Almodovar: What Makes Pedro Run? Part Two

Almodovar was one of the most refreshing voices of the 1980s, a child prodigy of the New Spain. His generation was determined to throwing out the country’s past, culture, values, even cinema. Indeed, Almodovar’s thematic and visual flamboyance and moral relativism are by-products of Spanish culture under the repressive regime of General Franco. He has shown particular emotional and intellectual affinity with the confusions, anxieties, and desires of young people who came of age in Spain after Franco’s death in 1975.

Almodovar also benefited from the cinematic scenes of Spain and Europe. It’s not a coincidence that he achieved international fame and a cult status when Spanish cinema was at low ebb. In the early 1980s, Spanish films amounted to less than one fifth of an ever-shrinking domestic market. His appearance signaled a new wave in a national cinema, which was beginning to undergo significant changes after Franco’s death.

Almodovar was the most original and pulpy filmmaker of world cinema of the 1980s. In addition to pumping new blood into Spanish film. Almodovar has also created a new style that has been imitated around the world.

Almodovar’s mode is satiric, generous to a fault, and free of judgment and moralizing. Openly gay, he has created characters whose sexuality is fluid, be they heterosexuals, homosexuals, transsexuals, or bisexuals. As a director, he has devoted his work to the exploration of sexual confusions and the redemption power of romantic love, a notion he taken from Hitchcock, who he credits as a major influence on his work and his career.

Unlike the other filmmakers in this book, such as Gus Van Sant and Todd Haynes, who were born to middle-class parents, Almodovar, like Terence Davies, is a product of the working class—and a rural one at that. Lacking formal education, he is an autodidact, just like John Waters, but unlike the other directors, who are graduates of film or art schools.
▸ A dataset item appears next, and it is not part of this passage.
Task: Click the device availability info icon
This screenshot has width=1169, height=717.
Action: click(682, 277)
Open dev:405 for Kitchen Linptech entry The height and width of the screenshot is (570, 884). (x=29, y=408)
His early films–caustic, irreverent, shocking comedies–made him a favorite in the international art-house cinema. His authorial voice represented idiosyncratic themes, while revealing the sexual chaos that lies beneath “normal life.”

With the exception of “Talk to Her,” a 2003 feature of his later career, in which the two protagonists are men (and straight men at that), and “Bad Education,” there are not many father figures in his films–sometimes there are no men at all. And if there are men, they are placed in the periphery. Moreover, the few prevailing males are one-dimensional, treated as disposable objects, to be killed or to be rid of by women, often violently.

In contrast, the female characters are finely nuanced and complex in terms of motivation, psychology, and conduct. Almodovar celebrates women, because, as he has said time and again, “they are the one who “run the whole gamut.” What’s consistently striking about his oeuvre is the indefatigable and incorrigible optimism of Almodovar’s heroines, despite the odds inherent in their existence.

Almodovar believes that women are closer to their emotions than men, that they are more concerned and more willing to be embarrassed and undignified in their pursuit of love and sex, which for him are the highest goals. But however strong, women need men (if only for sex), which makes them more vulnerable and dependent on men.

Refusing to take moral stance against any issue, Almodovar is a courageously non-judgmental director. His mise en scene is stylized and sometimes theatrical, but it is firmly grounded in strong visual energy and the ability to change tone from scene to scene, and often within the same scene.